**Source excerpt**

## BEGIN

Ganzfeld experiments involved telekinesis telepathy (derp!), I think exclusively so (at least autoganzfeld methodology was constructed around telepathy (double derp!)). Having seen R. Wiseman being brought up earlier in the thread, I thought that ganzfeld research fell under remote viewing research, since as far as I know, his paper was a meta analysis of Honorton's and some other autoganzfeld experimenter's works. Not sure how that fits with the topic.

I'm fairly sure Ganzfeld experiments are for ESP/Telepathy. Telekinesis research I think typically falls under the heading of "PK".
 
A belated welcome to MB, @AR318307! You're a breath of fresh air. But more importantly, I appreciate your capacity for nuance coupled with articuate expression and kind demeanor.

Thank you! :)

This place is also a breath of fresh air for me. The /r/skeptic subreddit doesn't dive into this kind of stuff in any depth, so I'm glad I finally checked MB out after hearing about it from Mick's Youtube videos.
 
Are new experiments even happening anymore? I was looking at autoganzfeld literature some time ago and I don't remember there being anything other than reviews and meta analyses in the last decade or so.

They are. I sorted a search on Google scholar for only articles since 2019 and there are quite a few. Here's an article discussing the question of whether the Ganzfeld database is that contentious. Relevant to the conversation here earlier about the reliability of the meta-analyses if the data being analyzed isn't reliable. Like I said earlier, this topic is exhausting and the research is fucking voluminous and I don't know how anyone could ever realistically catch up with this much research.
 
I'm really curious how much of the vitriol directed towards him stems from whatever people are picking up from him in his videos and tweets vs people's opinion on what happens here on MB. This is just an observation, so obviously not that useful, but every time I see people talking shit about him on subreddits like /r/UFOs, /r/UFO, & /r/Aliens I almost never see anyone mention this website. Sometimes I wonder how many of those folks even know this place exists. A lot of the complaints seem to be mostly about the way he comes across in his tweets, but again, that's just my observation of what's said in those communities and I try to spend as little time there as possible lately for my own mental sanity so I could be wrong. Maybe it is y'all's fault that he's the Voldemort of Ufology. :D

I am of the same mind. I always thought MB contributions went generally unnoticed whenever Mick West and UFO debunking is brought up (only been paying attention to the subject for the last couple of years). I am also baffled by some of the twitter comments... they sound a lot like burning witches at the stake...

## END

**Data section**
## BEGIN

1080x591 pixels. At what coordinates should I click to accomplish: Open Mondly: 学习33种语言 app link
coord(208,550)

## END

**Problems to work on**
(a) Return the stretch of the ganzfeld forum thread from "A belated welcome" through "Thank you! :)".
(b) Resume the ganzfeld forum thread from the point at which it stops.
The material placed after the ganzfeld forum thread stands apart from it.

**Answers per task**
(a)
A belated welcome to MB, @AR318307! You're a breath of fresh air. But more importantly, I appreciate your capacity for nuance coupled with articuate expression and kind demeanor.

Thank you! :)

(b)
 
Maybe it is y'all's fault that he's the Voldemort of Ufology
(we are SO off topic)

well since hes been almost exclusively on twitter the last few years, i imagine it would be the fault of his Twitter entourage more than here now. I didnt really make my point clear.

note: im not saying it's all the entourages fault, basically he's touted as a UFO expert and is quoted in fancy newspaper articles and stuff, so he is all by himself the Anti-christ of the UFO world. no matter how polite he is. ....Now that i think about it, being polite on Twitter might be akin to condescension all on it's own. I dont do Twitter, but i hear it's a cesspool of emotional responses.

And i have heard him talk recently about how he tries to stay polite blah blah blah..which to an audience that doesn't, is condescending. ie. I am better than you. The accent and dolcet tones probably doesnt help. :) I like it in Mick, but truthfully when the new age guys talk all dulcet toney i have a negative reaction.
 
Thank you! :)

This place is also a breath of fresh air for me. The /r/skeptic subreddit doesn't dive into this kind of stuff in any depth, so I'm glad I finally checked MB out after hearing about it from Mick's Youtube videos.
There was the occasional dive over at r/skeptic, but the +1/-1 system, as generally employed by the users, doesn't reward that kind of behavior, it rewards sound bites that fall within tribal expectations. (Last off topic comment that I make here, Mark My Words)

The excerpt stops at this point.